Evan scurried back out of the kitchen to find a mirror to confirm what Meldrick had said. Meldrick recalled doing something similarly silly with his own cowboy hat when he was Evan’s age, so the scene that had just taken place was both hilarious and nostalgic. For a moment, he wished Sterling was there to see it, but that thought quickly went away as he remembered all too well why Sterling wasn’t there anymore.

Meldrick grabbed his own Stetson off the top of the hutch that held all of his mother’s old dinner plates and placed it on his head, taking care to make sure he had it the right direction, too. His jaunt down memory lane continued as he remembered when he got to see Santa as a child, what a magical time that was to realize that, if he behaved for his parents and didn’t do anything bad, then a guy in a red suit would make sure to bring him presents on Christmas Day. Granted, he knew today there really wasn’t a Santa Claus, and it was only a matter of time before Evan learned the truth, especially being as smart as he was. Then the magic would be gone, so it was important to Meldrick to treasure these remaining times with his son. With Sterling out of the picture, it didn’t seem feasible for Meldrick to adopt any other children, so Evan was his one and only shot to be a dad, so he’d better make the most of it.

Evan came back with a big grin on his face. “It worked!

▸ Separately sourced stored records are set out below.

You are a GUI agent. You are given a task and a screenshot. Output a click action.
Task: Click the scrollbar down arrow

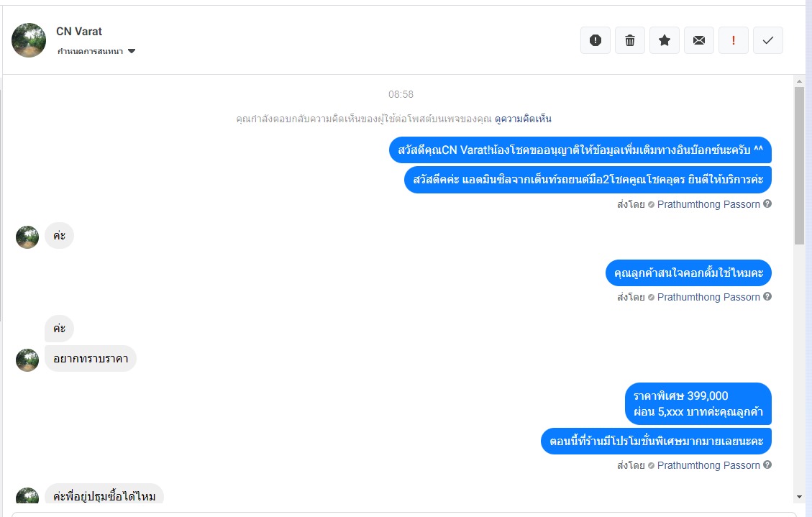(799, 497)
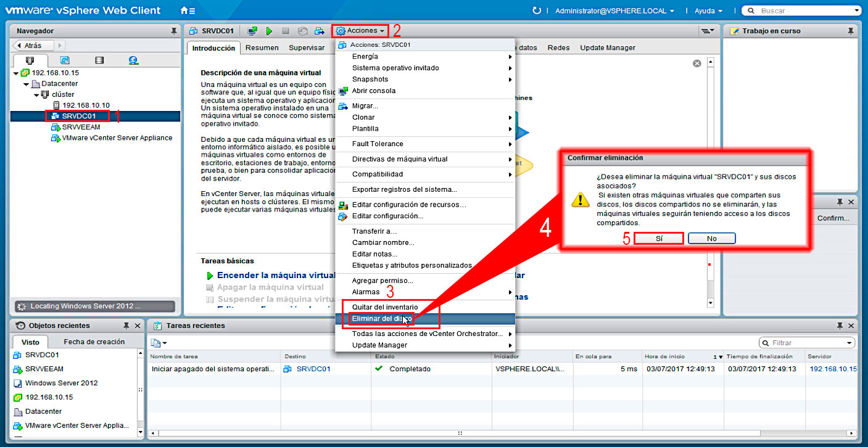868x447 pixels.
Task: Power on SRVDC01 with green play icon
Action: click(x=269, y=31)
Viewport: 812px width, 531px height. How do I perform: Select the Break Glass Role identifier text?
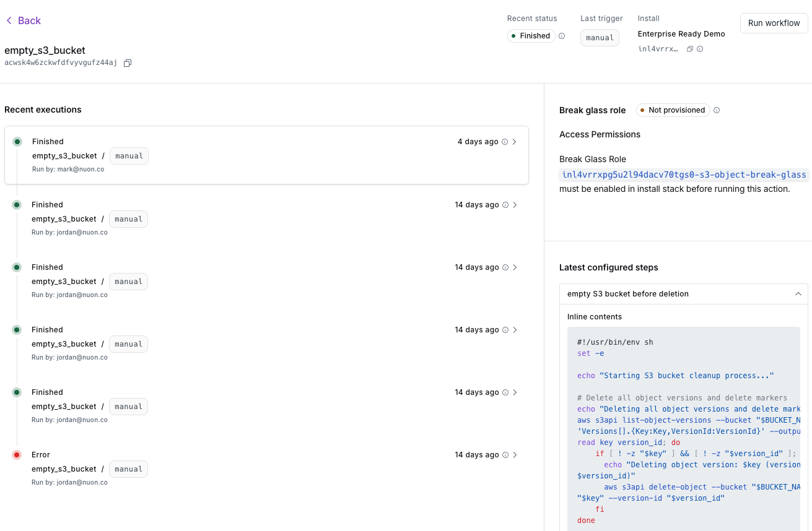684,175
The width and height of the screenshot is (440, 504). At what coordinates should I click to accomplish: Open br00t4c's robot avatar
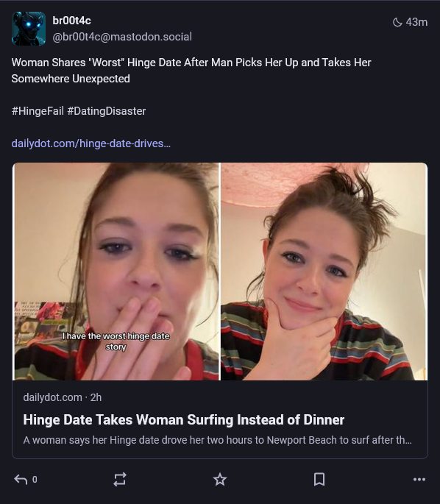(x=29, y=29)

I look like a cowboy again!”

“You sure do. Shall we go see the fence that Daddy’s been working on?”

“Can I help with the fence sometime?” Evan took his dad’s hand to be led out the back door.

“I don’t know. I guess we could work on it a little this weekend or something. Maybe once your chores are done.”

Evan’s face widened even more with happiness. “Could we get up real early, do the chores and then go build the fence? I’ll bet we could get it all done in a couple of hours.”

Meldrick smiled as he realized that was quite impossible. Still, he told Evan, “We’ll see.”

Evan picked up a stone and skipped it on the ground. He had seen Meldrick do it once just shortly after the two of them had moved to Chino Valley, and now Evan took every opportunity to skip a stone, something to break up the quiet of the country life. Meldrick wondered if Evan might choose to follow in the family footsteps, as he seemed to be taking fairly well to the rural existence.

“Daddy, what story are you going to read to me tonight?”

“I don’t know, Evan. What story do you want me to read? Do you want me to read you one of the shorter stories, or do you want me to continue reading you that Redwall book?”

Evan looked deep in thought as he was deciding. He really liked Redwall, a story written by British author Brian Jacques in the nineteen-eighties that Meldrick had read as a child after being introduced to it at school by one of his teachers. The story was about a group of mice and other meadow creatures that had to protect a sacred church abbey from Cluny the Scourge, an evil rat determined to dominate the entire land with an iron fist.

That wasn’t the book Evan decided on, though. “Daddy, can you read me a Christmas story?”

Now it was Meldrick’s turn to look deep in thought. He had quite a selection of books to read to Evan, but he couldn’t remember if any of them were Christmas stories. If nothing else, he and Evan were supposed to have dinner with Celeste tonight, so she might be able to lend him something—maybe Twas the Night Before Christmas. Yeah, that story would be perfect for Evan, something that would really get him into the holiday spirit, not that the boy needed any help in that department. Evan had been begging Meldrick to put up a tree and hang decorations since early October. Meldrick had had to remind him that the world still had to get through Halloween and Thanksgiving, even though he secretly desired to keep Christmas memorabilia up year-round.

“Sure, Evan. We can read a Christmas story. I’ll have to see which one is best for tonight, but you will get a Christmas tale for sure.”

“Yay!” Evan leaped into the air. Meldrick half expected the kid to linger in place like some of the cartoons he watched where the heroes would leap up in triumph and seemingly not come back down again. While it was silly to believe that—just as silly as when his parents would say his pouty looks would cause his face to freeze in that position—Meldrick still wondered if it would happen.

Meldrick and Evan walked up to where Charlie was fiddling with the fence. The hired hand looked a little perturbed at the fence.

“Problems, Charlie?”

Charlie sighed. “You know, being a Navajo, I’m taught to respect the beauty above me, the beauty below me, etc. etc. However, I’m having a hard time finding the beauty of this cement mixer going kaput thirty seconds after you departed, boss. Cement must have gunked up the controls or something because it’s not working anymore. I’m afraid I won’t be able to make any additional headway on this project today. What can I do instead to keep this place humming?”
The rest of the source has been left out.